By identifying and tracerouting 300.000 IP addresses and 30 ISPs in Serbia using various open network analysis tools, we created a map representing over 4.500 main routers and servers that make the core of the national Internet infrastructure. This Network Topology map allows us to identify the main actors, companies (ISPs) that own and control the infrastructure, have a possibility to access, retain, analyze or sell user’s metadata, their interconnection points, national Internet exit points and the level of infrastructure centralization on both national as well as the level of individual ISPs.

Every dot represents one IP address (router or other network device) and the lines between the dots are the links – cables that connect them. Every colour represents a different Internet Service Provider (ISP). This is a Network Topology map, i.e. it is not a physical map and it does not show exact geographical locations.

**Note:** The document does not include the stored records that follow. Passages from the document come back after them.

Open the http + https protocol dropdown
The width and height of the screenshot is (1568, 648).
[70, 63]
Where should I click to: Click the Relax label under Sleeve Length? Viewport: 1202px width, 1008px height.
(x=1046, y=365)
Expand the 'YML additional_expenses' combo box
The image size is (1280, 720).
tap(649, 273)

Networks, run by different Internet Service Providers, are interconnected at physical locations where their routers are connected by cables, the points of connection are called Internet exchange points (IXP). Those are the places where different networks meet, joining different networks into a single system, allowing us to connect to other connected devices on any other network.

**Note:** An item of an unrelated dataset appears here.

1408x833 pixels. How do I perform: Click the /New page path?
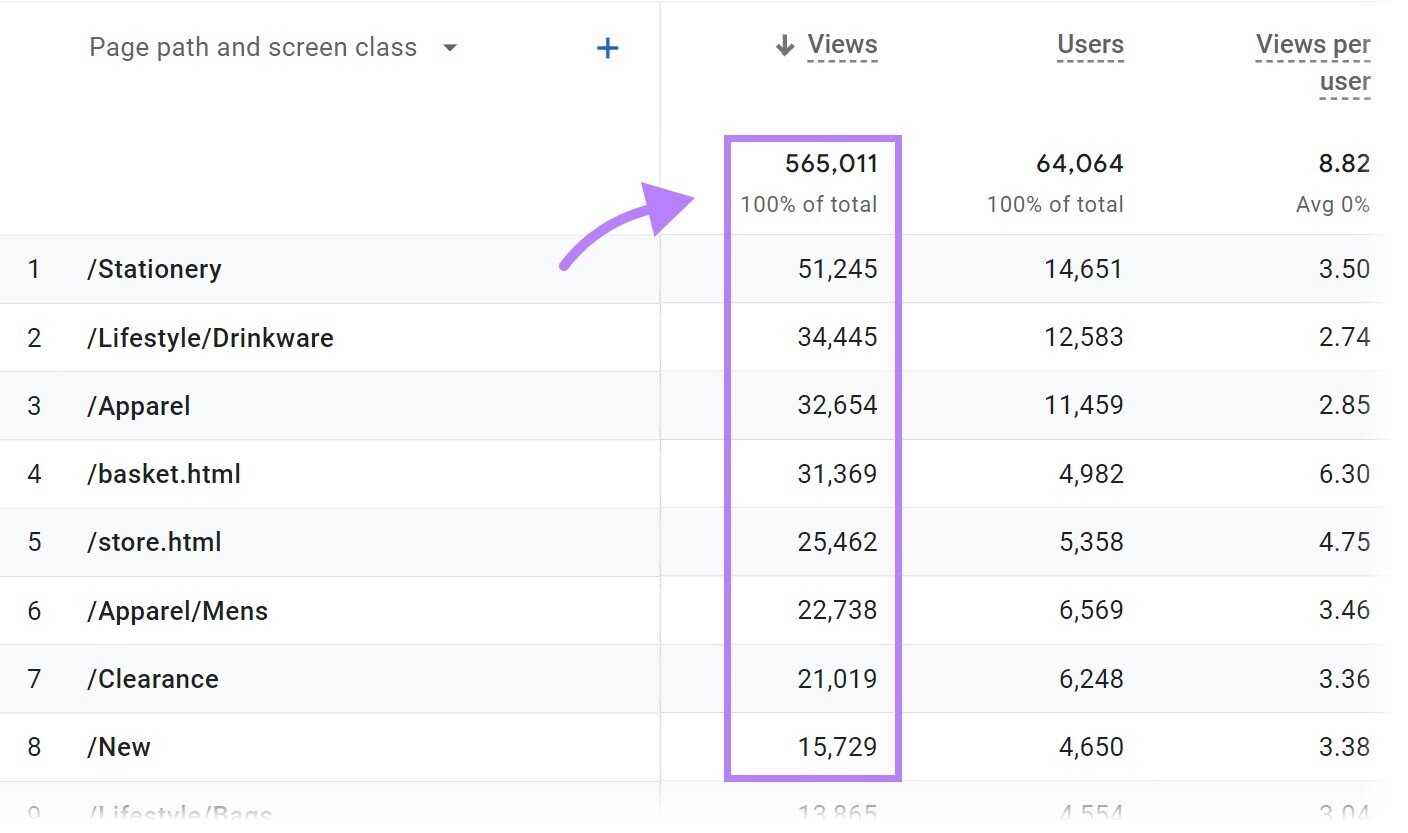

Interconnection is both definitive of the Internet, and a manifestation of a business relationship between two ISPs².

Most ISPs are unlikely to have peering arrangements with all other ISPs in the world. Thus, with the exception of a small number of very large multinational network operators, most ISPs, themselves, need at least one transit provider to ensure they (and their customers) can reach the entire Internet³.

Despite the strong theoretical background, and the virtuality of the matter which was subject to this research, the output is quite concrete.

The most important conclusion is the identification of the intersections, i.e. the points where the ISPs meet. These are points of power, and the more ISPs meet at a single point the importance of that point, router, server, increases. It is important to know who manages and controls those points, because that is the entity that controls the internet in Serbia.

Anyway, the most important output of this research is that it can serve as a starting point for different multidisciplinary researches related to the internet infrastructure in Serbia. A few examples would include, measuring the internet speed in Serbia, measuring the level of bandwidth throttling, determining the routes that are used most often when accessing online content, etc.

Methodology

The research process is divided into four phases. Every phase is equally important since it provides the input data for the phase that follows. The final output of this research can also be used as an input to some other, more advanced analysis.

Determining the IP ranges

Every device that is connected to the Internet has one or more interfaces through which it communicates with other devices on the network. Each and every network interface is defined by a certain set of parameters, one of which is it’s IP address. The IP address is a logical Internet Protocol address which allows data to flow over the Internet from it’s source to the destination it was intended to reach.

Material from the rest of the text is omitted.